- _REQUEST 1_:
Answer these questions about the forum thread on the SLP MAF sensor:
(a) What throttle body is listed among the current mods of the poster asking about the sensor?
(b) What did REDGTO89 say most people said when the same question was asked a while back?
(c) What does GM4life advise getting after installing MAF ends on the stock one?

- _EXCERPTED TEXT_:

• • •

# slp maf sensor



## 04 ls1 gto (Dec 22, 2008)

im looking to buy one, just want to know if there any good.

current mods are, slp 85mm thorttle body k&n intake stright pips b&m short throw.

just wanting to know if i should waste my money


----------



## REDGTO89 (Jul 19, 2008)

I asked the same Question while back and most of them told me it wasnt worth it!! but its all up to you


----------



## alsgto04 (Nov 21, 2007)

Ive heard the same also that its a waste of money that your better of with your stock one.


----------



## Rukee (Feb 8, 2007)

Aren't they more for a heavily MOD'd engine?


----------



## GM4life (Mar 18, 2007)

Don't bother, the stock one flows enough air. I installed MAF ends on my stock one, I advise a tune when you do that because you may or may not throw a check engine light.


----------



## svede1212 (Nov 1, 2005)

gm4life said:


> Don't bother, the stock one flows enough air. I installed MAF ends on my stock one, I advise a tune when you do that because you may or may not throw a check engine light.

• • •

- _SOURCE DATA_:
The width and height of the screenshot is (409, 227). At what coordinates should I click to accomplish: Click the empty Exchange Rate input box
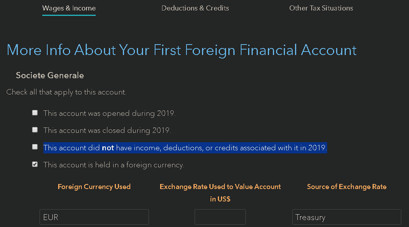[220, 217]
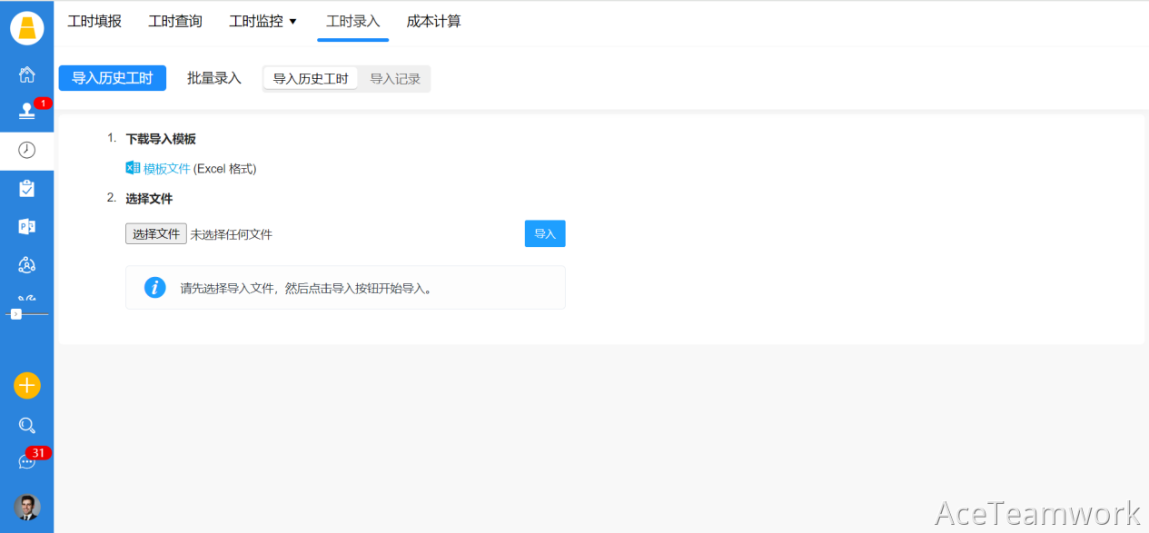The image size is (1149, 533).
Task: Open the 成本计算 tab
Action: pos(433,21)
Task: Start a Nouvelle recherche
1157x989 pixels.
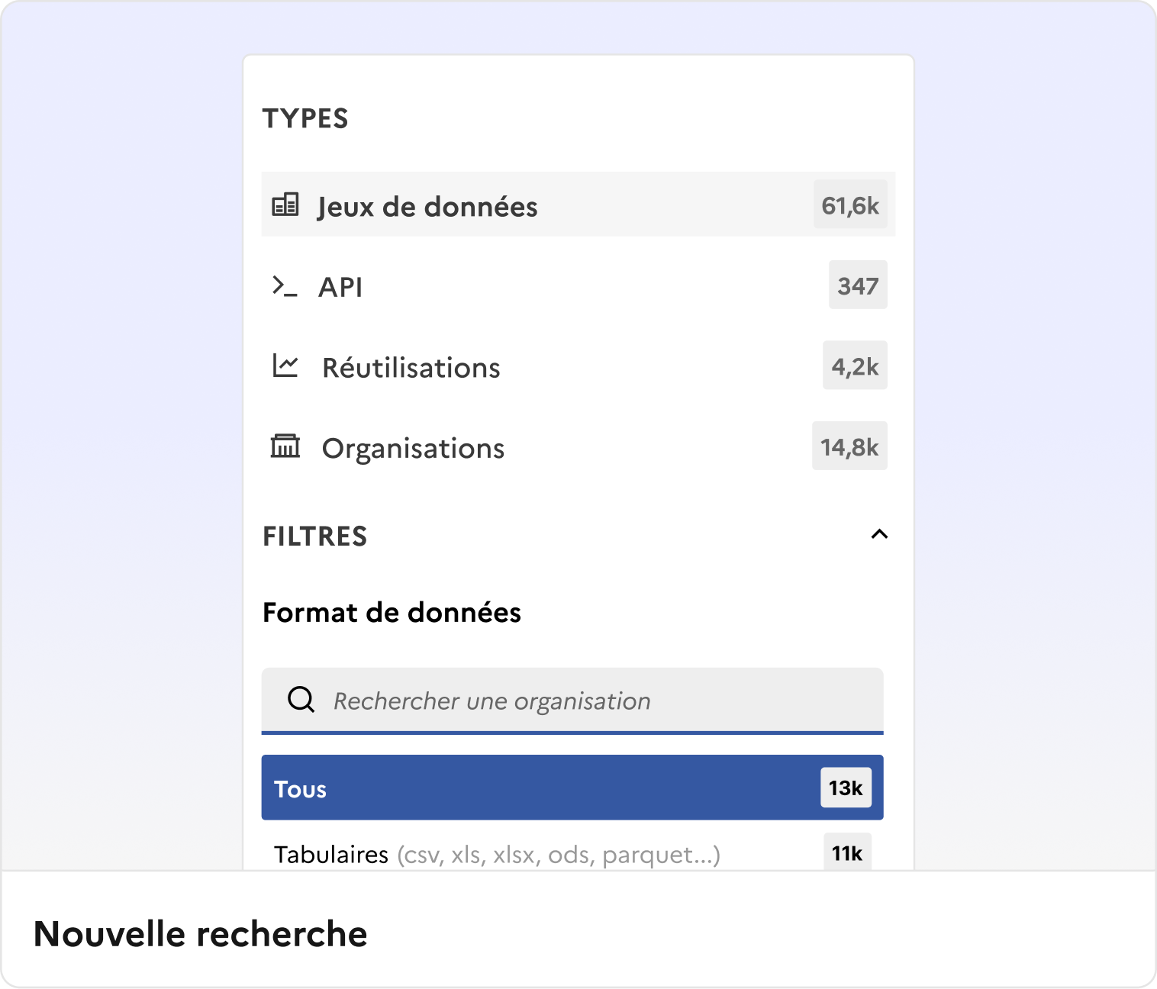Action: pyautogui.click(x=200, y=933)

• • •

- _REQUEST 2_:
Copy all the records above word for word, leaving out the pictures.

- _EXERCISE RESULT 1_:
(a) An SLP 85mm throttle body.
(b) Most of them said it wasn't worth it.
(c) A tune.

- _EXERCISE RESULT 2_:
The width and height of the screenshot is (409, 227). At what coordinates should I click to accomplish: Click the empty Exchange Rate input box
[220, 217]
The image size is (1149, 533).
Task: Open the 成本计算 tab
Action: pos(433,21)
Task: Start a Nouvelle recherche
1157x989 pixels.
Action: pyautogui.click(x=200, y=933)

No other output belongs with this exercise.